ELDER: Oh, yeah. In fact, we tried to capture an audience that had more wits and sense than what they had following Mad. I had more room to move in that type of cartoon. That's all I can remember. It was something a little more sophisticated than MadMad was growing up very fast. It became successful the first four issues, very successful. But to go on that way, you just keep repeating yourself. I found that very early. I did it because I needed the money.

GROTH: The strips you did in Humbug, none of them was based on comics. They were based on television and movies. I assume that was a deliberate strategy to break out of the narrow confines of comic books?

ELDER: Yeah. In fact, I did less and less of the comic section.

GROTH: Can you tell me how the bureaucracy at Humbug worked? Did you still work at home?

ELDER: Yes, I worked at home for most of my career. I found that I needed quiet and privacy to get the work done and to hit my deadlines. I had the freedom to get up and leave for a while if I wanted or if I got tired or bored I would just look out the window and look at the birds. I think I was more productive without the distractions of a busy studio.

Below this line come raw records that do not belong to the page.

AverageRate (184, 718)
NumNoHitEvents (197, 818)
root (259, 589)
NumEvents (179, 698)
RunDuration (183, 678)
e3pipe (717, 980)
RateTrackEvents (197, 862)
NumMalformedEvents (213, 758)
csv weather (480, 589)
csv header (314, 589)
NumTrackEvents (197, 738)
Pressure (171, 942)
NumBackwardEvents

GROTH: I assume Harvey wrote all of the scripts that you did in Humbug?

ELDER: Yeah. I think we'd both sit on his back porch. Whenever he ran into a wall, I would supply ideas if I could. Generally, I did. I have a very good memory for old movies, and movies were widespread throughout the land. Everybody had movie ads in their local newspapers. Small towns, middle size towns and large cities — they all had these sections on the arts like the New York Times. Maybe not as elaborate, but we had many of the ads advertised in newspapers. Those were ready for satire.

GROTH: Let me ask you a few questions, first about the strips and then about the advertising parodies that you did. Did Harvey come up with the choices of what you parodied, or did you guys talk about it and shoot a number of ideas back and forth?

ELDER: Well, when it came to Harvey and myself we sat wherever we could sit and think and throw ideas at each other. If they were pretty good and made us both laugh heartily we would put a check that this was one story to recover from a maximum amount of ideas.

GROTH: So, were you involved in choosing the satirical subjects? Like you did "Around the Days in 80 Worlds." You did the "Cannon with a Passion." Were you involved in choosing which ones you did?

ELDER: Most of the time. Most of the time. I would choose because I knew Harvey suggested it. Let me put it that way. He would take the idea and have me go to a movie. I went to the Victoria Garden theatre or somewhere in town and they were playing Around the World in 80 Days. It was wonderful for satire. In the first place, there were a million people in it. It was a great movie that could show itself off and make a fool of itself. That's the point. The point is you can't fool the people all of the time, and we were working for the proletariat.

GROTH: Is that how you felt at the time, that you were being read by middle-class, working-class Americans?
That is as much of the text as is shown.